In his opening brief, Helm attempts to characterize his testimony as establishing "that he fell at the perimeter of the roadway while attempting to traverse between two wooden posts." Yet, in making this argument, Helm ignores critical aspects of his testimony, namely that he tripped over the wire cable as he was attempting to access "the walk path down to the beach." Indeed, he testified at his deposition as follows:

"Q What did you think when you saw the two wooden posts that were further spread out from all of the other wooden posts?

"A I noticed the trail in between them. "Q But beyond the trail past those—the wide wooden posts, there was nothing else that you sort of observed about the two wider posts?

"A Only that it was the walk path down to the beach." Further, in describing the path he was going to take to the lake, he agreed that it was where the wooden posts and wire cable were located:

"Q And the third option, the best option as you described it, is that where those two wooden posts are with the cable where you tripped?

"A Yes."

[12] Thus, Helm’s own testimony establishes that he observed a trail between the two wooden posts connected by a wire cable and that he tried to access the trail by walking between the posts.
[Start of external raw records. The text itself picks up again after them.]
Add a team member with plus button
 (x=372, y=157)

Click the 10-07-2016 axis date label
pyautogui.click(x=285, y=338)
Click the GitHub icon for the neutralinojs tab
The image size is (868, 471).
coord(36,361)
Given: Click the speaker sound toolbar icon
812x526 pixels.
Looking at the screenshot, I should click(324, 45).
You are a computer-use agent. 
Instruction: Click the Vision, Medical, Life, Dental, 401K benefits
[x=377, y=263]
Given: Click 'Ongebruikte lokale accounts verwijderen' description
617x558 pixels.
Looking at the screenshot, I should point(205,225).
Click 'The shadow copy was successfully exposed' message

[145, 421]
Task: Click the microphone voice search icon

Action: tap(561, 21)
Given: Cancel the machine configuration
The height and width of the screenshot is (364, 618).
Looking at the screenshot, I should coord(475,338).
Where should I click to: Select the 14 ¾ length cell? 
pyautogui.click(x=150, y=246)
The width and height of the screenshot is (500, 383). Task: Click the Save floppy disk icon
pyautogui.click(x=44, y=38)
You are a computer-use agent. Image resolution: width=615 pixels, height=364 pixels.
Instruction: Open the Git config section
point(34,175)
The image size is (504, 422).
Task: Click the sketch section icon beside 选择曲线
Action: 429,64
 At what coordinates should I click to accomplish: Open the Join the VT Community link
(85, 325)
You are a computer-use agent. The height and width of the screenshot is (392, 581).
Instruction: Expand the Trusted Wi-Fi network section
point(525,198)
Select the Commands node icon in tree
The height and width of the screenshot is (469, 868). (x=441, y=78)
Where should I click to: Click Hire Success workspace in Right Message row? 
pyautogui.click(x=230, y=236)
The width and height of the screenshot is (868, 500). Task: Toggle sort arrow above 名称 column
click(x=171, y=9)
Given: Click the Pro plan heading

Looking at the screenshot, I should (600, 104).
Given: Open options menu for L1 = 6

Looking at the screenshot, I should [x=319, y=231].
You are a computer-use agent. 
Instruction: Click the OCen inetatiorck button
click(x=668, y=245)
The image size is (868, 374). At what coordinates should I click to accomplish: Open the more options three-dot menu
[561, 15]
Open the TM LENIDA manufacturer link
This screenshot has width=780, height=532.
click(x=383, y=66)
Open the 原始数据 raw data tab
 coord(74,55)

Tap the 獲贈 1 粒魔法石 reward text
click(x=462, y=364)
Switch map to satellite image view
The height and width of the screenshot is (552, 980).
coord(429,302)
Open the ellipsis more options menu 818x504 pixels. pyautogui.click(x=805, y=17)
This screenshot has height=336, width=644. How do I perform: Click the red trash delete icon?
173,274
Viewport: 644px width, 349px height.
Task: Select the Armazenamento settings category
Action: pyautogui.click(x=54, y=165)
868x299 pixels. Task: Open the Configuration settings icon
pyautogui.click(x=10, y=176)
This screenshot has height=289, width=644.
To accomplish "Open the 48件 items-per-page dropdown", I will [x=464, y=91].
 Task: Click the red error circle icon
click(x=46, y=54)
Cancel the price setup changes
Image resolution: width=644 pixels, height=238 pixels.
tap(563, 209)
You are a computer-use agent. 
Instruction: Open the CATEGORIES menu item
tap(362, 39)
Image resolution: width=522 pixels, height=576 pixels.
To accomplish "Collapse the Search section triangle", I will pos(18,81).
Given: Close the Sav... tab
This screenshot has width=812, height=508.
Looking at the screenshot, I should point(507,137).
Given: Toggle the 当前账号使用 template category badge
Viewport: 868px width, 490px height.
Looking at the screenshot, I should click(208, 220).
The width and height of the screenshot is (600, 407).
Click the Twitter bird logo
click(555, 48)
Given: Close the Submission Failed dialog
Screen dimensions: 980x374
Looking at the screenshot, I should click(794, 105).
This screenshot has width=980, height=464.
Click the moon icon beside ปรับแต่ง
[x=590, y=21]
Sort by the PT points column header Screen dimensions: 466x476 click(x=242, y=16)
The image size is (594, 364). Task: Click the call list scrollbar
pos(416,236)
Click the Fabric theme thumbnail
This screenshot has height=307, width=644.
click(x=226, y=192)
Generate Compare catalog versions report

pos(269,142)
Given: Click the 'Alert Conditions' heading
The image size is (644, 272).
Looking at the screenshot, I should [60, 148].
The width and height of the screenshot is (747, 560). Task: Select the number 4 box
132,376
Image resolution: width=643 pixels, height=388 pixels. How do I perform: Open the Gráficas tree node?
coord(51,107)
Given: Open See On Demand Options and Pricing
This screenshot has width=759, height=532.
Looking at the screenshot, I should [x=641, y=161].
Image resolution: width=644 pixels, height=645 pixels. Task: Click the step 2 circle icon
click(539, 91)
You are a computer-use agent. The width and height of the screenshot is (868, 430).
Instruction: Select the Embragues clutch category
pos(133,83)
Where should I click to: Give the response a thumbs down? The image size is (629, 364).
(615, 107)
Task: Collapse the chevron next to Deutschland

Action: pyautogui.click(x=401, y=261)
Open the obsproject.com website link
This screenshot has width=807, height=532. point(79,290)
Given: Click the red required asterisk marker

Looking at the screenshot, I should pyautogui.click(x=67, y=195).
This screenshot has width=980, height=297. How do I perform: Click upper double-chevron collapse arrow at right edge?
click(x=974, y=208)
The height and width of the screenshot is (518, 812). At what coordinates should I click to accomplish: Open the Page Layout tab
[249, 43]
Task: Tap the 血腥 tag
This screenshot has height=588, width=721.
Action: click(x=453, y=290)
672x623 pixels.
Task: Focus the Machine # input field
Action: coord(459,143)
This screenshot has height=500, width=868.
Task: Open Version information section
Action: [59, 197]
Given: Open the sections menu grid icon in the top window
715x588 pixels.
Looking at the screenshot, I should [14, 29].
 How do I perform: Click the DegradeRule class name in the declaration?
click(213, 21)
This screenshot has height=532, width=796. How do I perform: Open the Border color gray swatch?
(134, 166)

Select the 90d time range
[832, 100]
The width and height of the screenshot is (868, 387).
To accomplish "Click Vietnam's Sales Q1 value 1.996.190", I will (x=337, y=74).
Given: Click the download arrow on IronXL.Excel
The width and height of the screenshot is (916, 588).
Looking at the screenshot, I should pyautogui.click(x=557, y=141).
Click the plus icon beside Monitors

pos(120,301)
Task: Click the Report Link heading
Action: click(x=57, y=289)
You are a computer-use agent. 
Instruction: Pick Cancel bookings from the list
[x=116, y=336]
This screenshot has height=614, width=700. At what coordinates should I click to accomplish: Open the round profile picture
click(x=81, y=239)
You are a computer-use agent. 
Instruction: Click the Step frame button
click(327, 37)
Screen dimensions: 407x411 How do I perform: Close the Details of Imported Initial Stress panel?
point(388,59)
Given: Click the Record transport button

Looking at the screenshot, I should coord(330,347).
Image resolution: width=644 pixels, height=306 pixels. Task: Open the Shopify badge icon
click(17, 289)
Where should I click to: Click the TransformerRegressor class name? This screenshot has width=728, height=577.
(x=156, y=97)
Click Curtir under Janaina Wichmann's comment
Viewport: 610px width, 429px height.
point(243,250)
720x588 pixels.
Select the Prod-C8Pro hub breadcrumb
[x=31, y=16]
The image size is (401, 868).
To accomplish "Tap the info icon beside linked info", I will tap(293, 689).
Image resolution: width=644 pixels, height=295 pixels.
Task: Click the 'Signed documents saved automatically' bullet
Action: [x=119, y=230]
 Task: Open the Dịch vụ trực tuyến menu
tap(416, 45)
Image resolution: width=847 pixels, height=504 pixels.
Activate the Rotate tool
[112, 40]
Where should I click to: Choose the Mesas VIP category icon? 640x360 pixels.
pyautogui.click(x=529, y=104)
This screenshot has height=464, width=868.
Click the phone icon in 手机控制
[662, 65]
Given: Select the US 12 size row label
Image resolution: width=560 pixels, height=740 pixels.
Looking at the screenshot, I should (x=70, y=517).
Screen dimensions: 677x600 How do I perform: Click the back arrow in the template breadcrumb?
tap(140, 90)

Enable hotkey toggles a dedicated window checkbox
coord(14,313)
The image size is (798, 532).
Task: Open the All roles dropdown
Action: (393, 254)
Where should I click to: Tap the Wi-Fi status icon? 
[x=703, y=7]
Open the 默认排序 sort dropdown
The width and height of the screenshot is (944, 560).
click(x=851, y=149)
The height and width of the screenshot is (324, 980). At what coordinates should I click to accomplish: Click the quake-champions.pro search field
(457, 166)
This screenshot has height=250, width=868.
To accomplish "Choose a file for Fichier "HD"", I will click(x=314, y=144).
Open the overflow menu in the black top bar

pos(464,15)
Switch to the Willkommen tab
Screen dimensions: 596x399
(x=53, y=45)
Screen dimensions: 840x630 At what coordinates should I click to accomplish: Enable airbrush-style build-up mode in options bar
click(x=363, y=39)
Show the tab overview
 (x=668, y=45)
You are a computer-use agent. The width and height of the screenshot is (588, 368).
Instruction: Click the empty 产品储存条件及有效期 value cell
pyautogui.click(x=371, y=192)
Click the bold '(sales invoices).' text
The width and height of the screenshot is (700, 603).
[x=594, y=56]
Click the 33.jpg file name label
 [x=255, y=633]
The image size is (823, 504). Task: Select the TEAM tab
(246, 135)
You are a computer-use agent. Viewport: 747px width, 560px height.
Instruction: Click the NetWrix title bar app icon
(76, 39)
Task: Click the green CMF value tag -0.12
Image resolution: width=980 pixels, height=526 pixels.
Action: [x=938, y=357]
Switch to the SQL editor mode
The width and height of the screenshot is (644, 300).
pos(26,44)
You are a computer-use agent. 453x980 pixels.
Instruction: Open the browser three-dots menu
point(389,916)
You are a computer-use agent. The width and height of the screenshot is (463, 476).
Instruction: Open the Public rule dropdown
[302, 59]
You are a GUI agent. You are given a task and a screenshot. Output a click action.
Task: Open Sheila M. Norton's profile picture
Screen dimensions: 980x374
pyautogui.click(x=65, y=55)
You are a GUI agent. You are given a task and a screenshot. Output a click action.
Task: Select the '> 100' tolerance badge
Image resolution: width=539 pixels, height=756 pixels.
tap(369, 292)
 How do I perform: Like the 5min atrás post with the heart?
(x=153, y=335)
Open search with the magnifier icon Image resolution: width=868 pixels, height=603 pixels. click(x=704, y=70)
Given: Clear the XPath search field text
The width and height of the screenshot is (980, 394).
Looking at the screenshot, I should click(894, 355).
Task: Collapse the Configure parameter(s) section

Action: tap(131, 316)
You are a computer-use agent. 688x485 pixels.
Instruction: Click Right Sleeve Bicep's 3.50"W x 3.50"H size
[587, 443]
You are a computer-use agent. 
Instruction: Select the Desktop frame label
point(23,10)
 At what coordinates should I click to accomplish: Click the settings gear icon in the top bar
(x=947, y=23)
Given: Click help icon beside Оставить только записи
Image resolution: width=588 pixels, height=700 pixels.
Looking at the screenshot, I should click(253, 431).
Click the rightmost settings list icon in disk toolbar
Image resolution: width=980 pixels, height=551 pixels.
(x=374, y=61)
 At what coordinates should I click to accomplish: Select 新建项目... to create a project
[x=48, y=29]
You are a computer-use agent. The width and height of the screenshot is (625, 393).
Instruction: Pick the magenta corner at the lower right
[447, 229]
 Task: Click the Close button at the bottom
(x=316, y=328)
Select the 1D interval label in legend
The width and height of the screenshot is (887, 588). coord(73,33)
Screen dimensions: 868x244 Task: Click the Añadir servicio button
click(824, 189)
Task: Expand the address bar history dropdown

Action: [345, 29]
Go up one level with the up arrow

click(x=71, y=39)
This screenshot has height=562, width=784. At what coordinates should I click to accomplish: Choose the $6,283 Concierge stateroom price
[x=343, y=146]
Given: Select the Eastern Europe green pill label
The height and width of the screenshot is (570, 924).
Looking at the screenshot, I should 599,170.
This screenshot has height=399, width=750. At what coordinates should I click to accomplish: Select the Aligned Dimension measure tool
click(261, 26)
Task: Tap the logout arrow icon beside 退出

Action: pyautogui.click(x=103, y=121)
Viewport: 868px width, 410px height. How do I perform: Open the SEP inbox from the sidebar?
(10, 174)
Unfortunately, he did not see the wire cable and tripped over it while trying to access the trail to the lake. In other words, he was attempting to travel down the trail to the lake when he tripped and fell.

In the opening brief, Helm asserts that "[t]he area where Helm fell was admitted by [Respondents] to be part of an improved roadway for vehicles and not part of a path." In support of this assertion, Helm cites to two pages of the record, neither of which support his argument. It is not our role to scour the record to find evidence to support Helm's contention or create a triable issue of fact. That burden is Helm's alone. (See Lewis v. County of Sacramento (2001) 93 Cal.App.4th 107, 116, 113 Cal.Rptr.2d 90 (Lewis) ["[D]e novo review does not obligate us to cull the record for the benefit of the appellant in order to attempt to uncover the requisite triable issues. As with an appeal from any judgment, it is the appellant's responsibility to affirmatively demonstrate error …").]

[13] There is no factual dispute that the second factor is satisfied because the evidence conclusively established that the pathway was designed for recreational use. Indeed, Helm testified that he intended to use the path to access the beach next to the lake. And he testified that it appeared that others had similarly used the path for the same purpose. Such testimony is consistent with the evidence Respondents offered that people use the pathway to access the beachfront of the lake and engage in recreational activities.

[14] And the purpose of the trail immunity statute supports the conclusion that the subject pathway to the lake was a trail. The "paramount purpose" of section 831.4 "is keeping recreational areas open to the public by preventing burdens and costs on public entities." (Lee, supra, 38 Cal.App.5th at p. 214, 250 Cal.Rptr.3d 456; see Amberger-Warren, supra, 143 Cal. App.4th at pp. 1077, 1079, 49 Cal.Rptr.3d 631 [concluding that "a paved pathway in an urban park setting" "should be treated as a trail to fulfill the purpose of the statute, because public entities could well be inclined to close dog parks if they were exposed to liability for accidents like the one here"].) Here, the pathway allowed people to more easily access the beach along Diaz Lake where they could engage in water based recreational activities. Thus, treating the pathway as a trail under section 831.4 satisfies the purpose of that statute.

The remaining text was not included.